━━━ Text to read

Hitchcock’s next creative experiment would be his first single-location thriller. The aptly titled Lifeboat (1944) is a story about sailers stranded on a lifeboat. Based on a story by John Steinbeck, this war movie wasn’t as apolitical. Hitchcock had a message. In Lifeboat you see that you can't trust a Nazi, not even the really nice/charming ones. “There’s not a wide field for visual storytelling here, and so the film offers annoyingly constant conversation, some of it repetitive ” (Spoto 288). Despite its lack of visual appeal, Lifeboat would be one of five times Alfred Hitchcock was nominated for (and lost) an Oscar as Best Director (Spoto 289). Hitchcock would tell Truffaut; “I wanted to prove a theory I had then. Analyzing the psychological pictures that were being turned out, it seemed to me that, visually, eighty percent of the footage was shot in close-ups or semi-close shots. Most likely it wasn’t a conscious thing with most of the directors, but rather an instinctive need to come closer to the action. In a sense this treatment was an anticipation of what was to become the television technique” (Hitchcock, Truffaut 398). Lifeboat received a limited US release and was unable to break even with its big budget. In 1944 Hitchcock would also make anti-Nazi propaganda films for the British and French Government. He also helped make a documentary about the Nazi concentration camps in 1945. When asked why he told Truffaut that he was “too overweight and overage” for the war effort, this was how he’d make his contribution (Hitchcock, Truffaut 407).

━━━━━━

=== Task set ===
#1 Rewrite the paragraph in the text about Lifeboat that begins "Hitchcock's next creative experiment" as a short bulleted list that keeps its main facts.
#2 Using the text about Lifeboat, say whether each statement agrees with it. Answer yes or no, and quote the deciding words of the text. (a) Lifeboat was based on a story by John Steinbeck. (b) Hitchcock won the Oscar for Best Director for Lifeboat. (c) Lifeboat earned back its big budget.
The items are separate material, unrelated to the text about Lifeboat.

━━━ Material shown

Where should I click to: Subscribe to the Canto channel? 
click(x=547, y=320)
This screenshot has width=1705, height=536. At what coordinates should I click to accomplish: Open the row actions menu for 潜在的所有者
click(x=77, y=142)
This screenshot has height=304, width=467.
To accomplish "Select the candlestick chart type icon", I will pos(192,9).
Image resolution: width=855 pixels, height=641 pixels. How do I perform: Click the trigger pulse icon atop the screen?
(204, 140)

━━━━━━
━━━ Material shown

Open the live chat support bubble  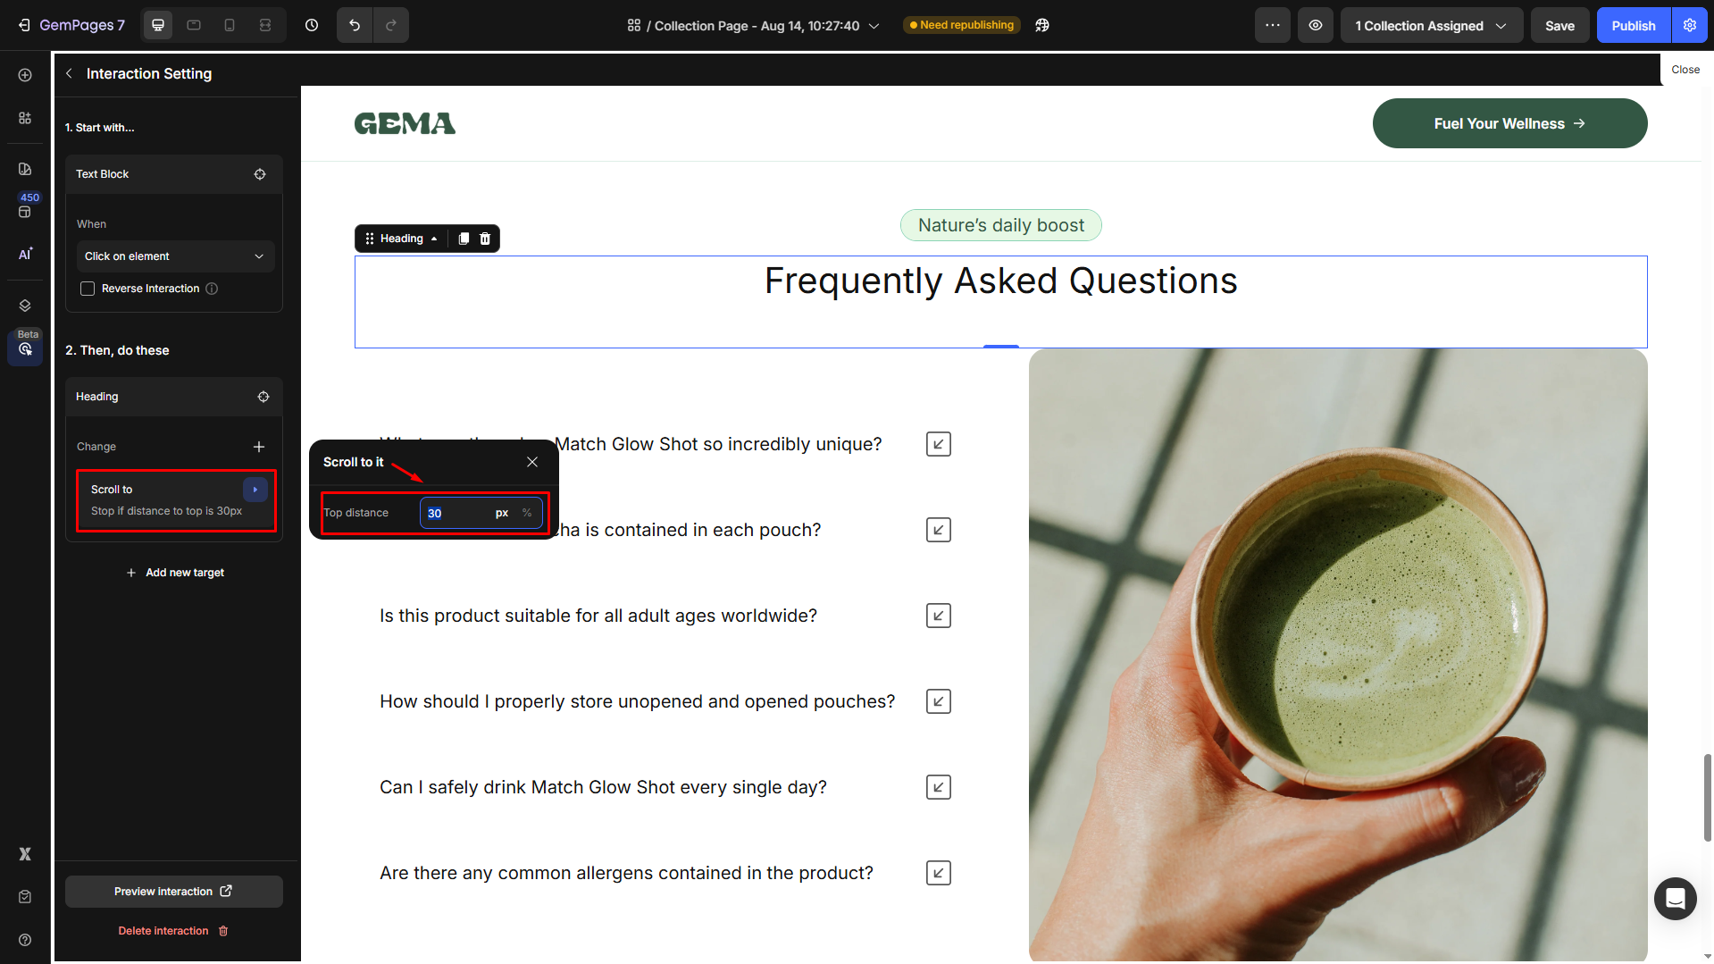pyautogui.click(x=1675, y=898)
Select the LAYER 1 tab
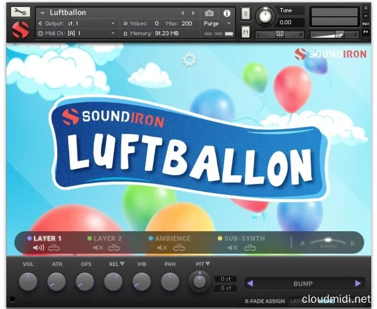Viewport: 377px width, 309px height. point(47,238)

━━━━━━

=== Problem solutions ===
#1
- Lifeboat (1944) was Hitchcock's first single-location thriller, about sailors stranded on a lifeboat.
- Based on a story by John Steinbeck, it carried a message: a Nazi can't be trusted, even a charming one.
- Spoto faults it for offering little visual storytelling and constant, sometimes repetitive conversation.
- It still brought Hitchcock one of his five Best Director Oscar nominations, all of which he lost.
- Hitchcock told Truffaut he made it to test a theory: about eighty percent of the footage in psychological pictures was close-ups or semi-close shots, an anticipation of television technique.
- After a limited US release, it failed to break even on its big budget.
- In 1944 he made anti-Nazi propaganda films for the British and French governments. In 1945 he helped make a documentary about the Nazi concentration camps. Being "too overweight and overage" for the war effort, he made this his contribution.

#2
(a) Yes: "Based on a story by John Steinbeck"
(b) No: "one of five times Alfred Hitchcock was nominated for (and lost) an Oscar as Best Director"
(c) No: "was unable to break even with its big budget"